* Start Records for the task *
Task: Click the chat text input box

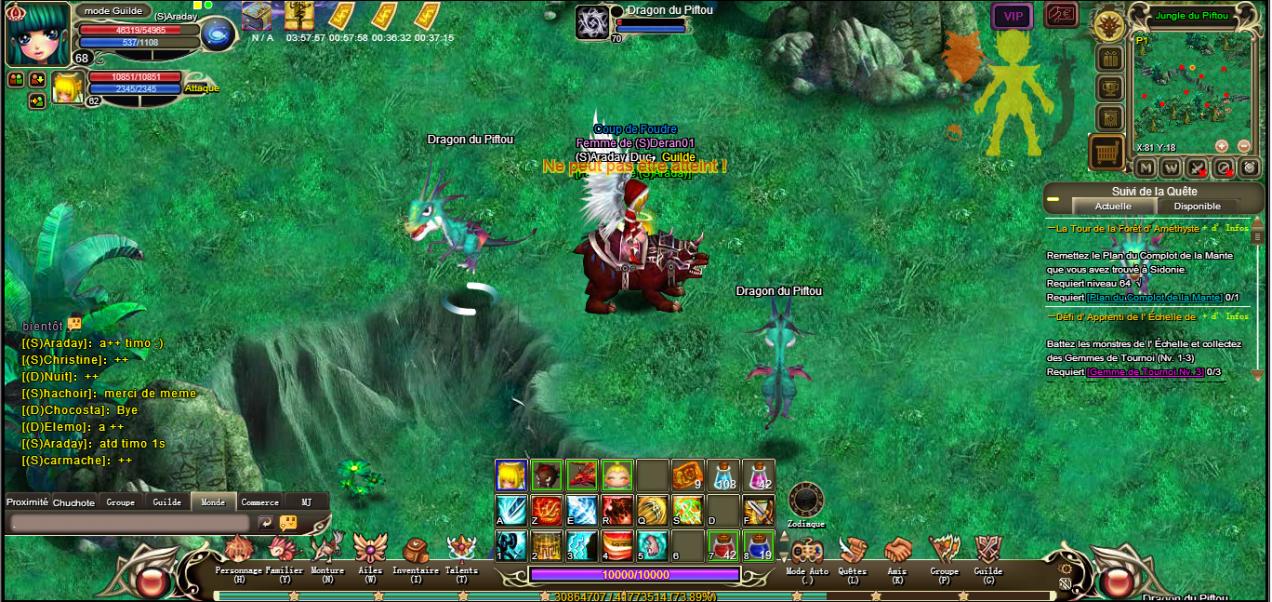Action: 130,523
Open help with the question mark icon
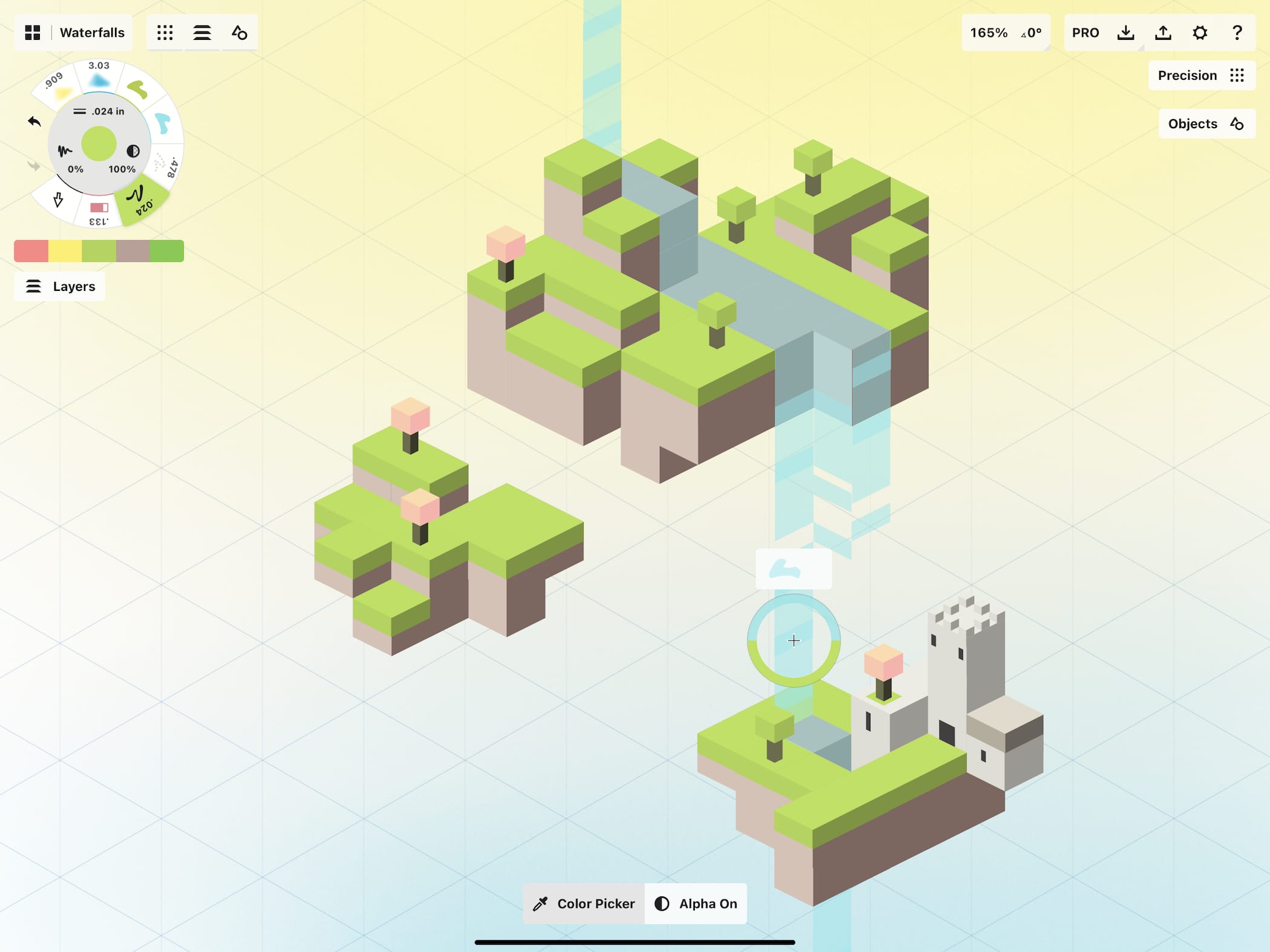The image size is (1270, 952). (1237, 33)
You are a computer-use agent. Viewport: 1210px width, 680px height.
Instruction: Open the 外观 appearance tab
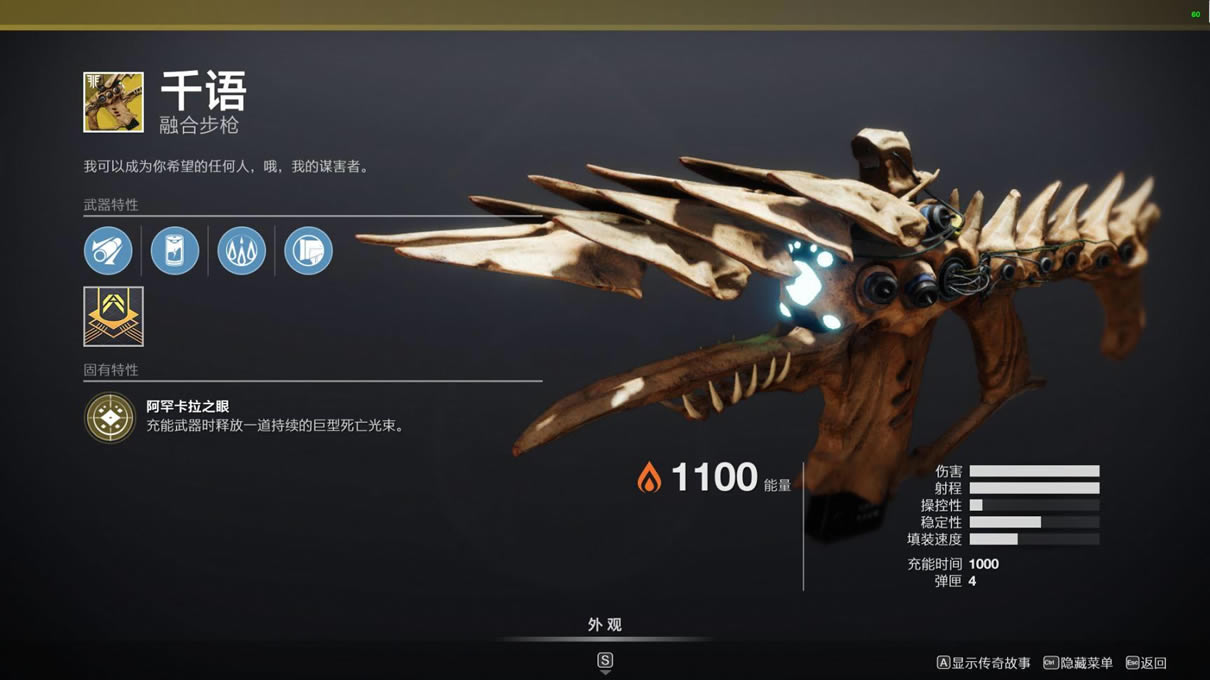coord(604,625)
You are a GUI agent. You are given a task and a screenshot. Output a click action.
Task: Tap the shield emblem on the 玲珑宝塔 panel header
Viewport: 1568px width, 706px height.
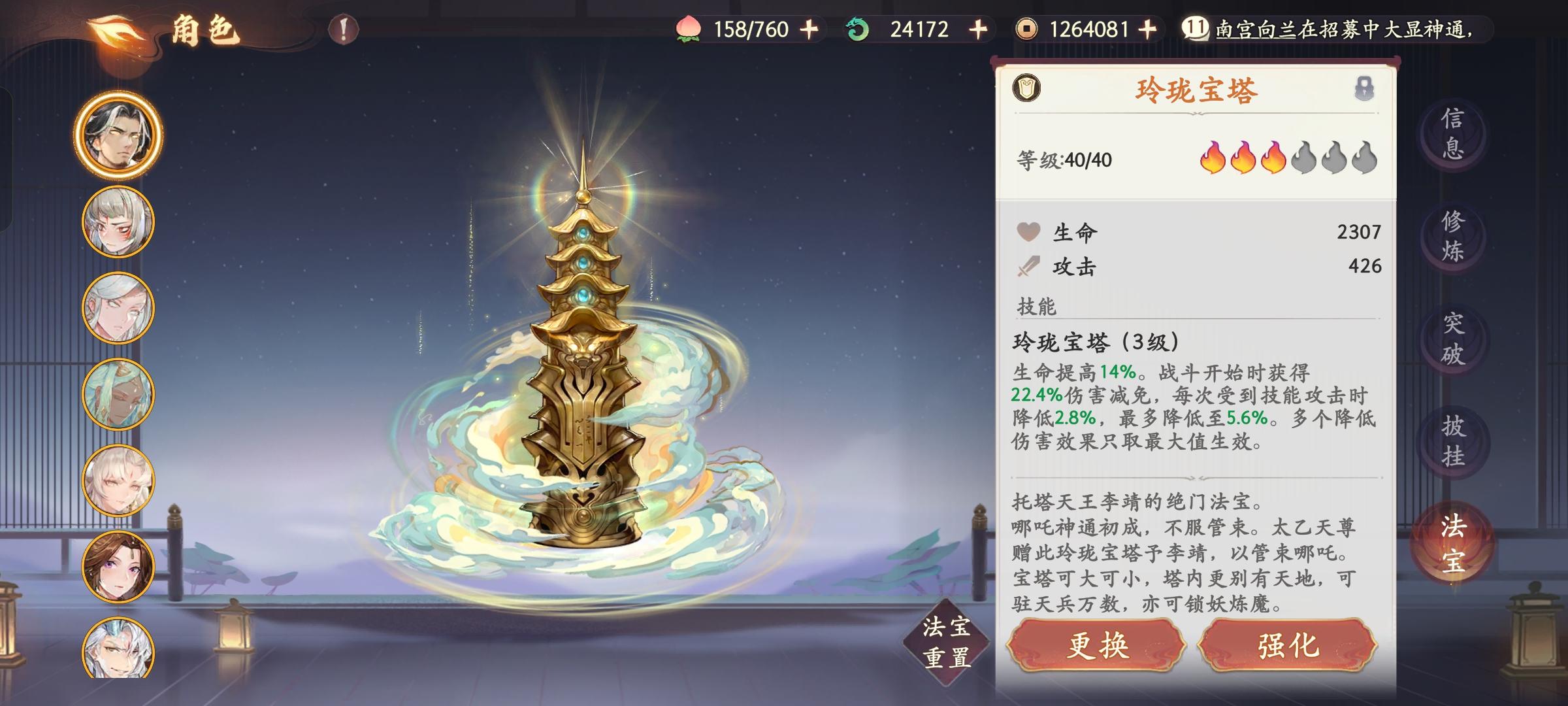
* End Records for the task *
_To do_:
Rewrite all of these lines with "Viewport" replaced by "Display" and everything else unchanged. Leave the pictures out of your answer.

_Exercise result_:
Task: Click the chat text input box

Action: 130,523
Open help with the question mark icon
The image size is (1270, 952). (1237, 33)
You are a computer-use agent. Display: 1210px width, 680px height.
Instruction: Open the 外观 appearance tab
coord(604,625)
You are a GUI agent. You are given a task and a screenshot. Output a click action.
Task: Tap the shield emblem on the 玲珑宝塔 panel header
Display: 1568px width, 706px height.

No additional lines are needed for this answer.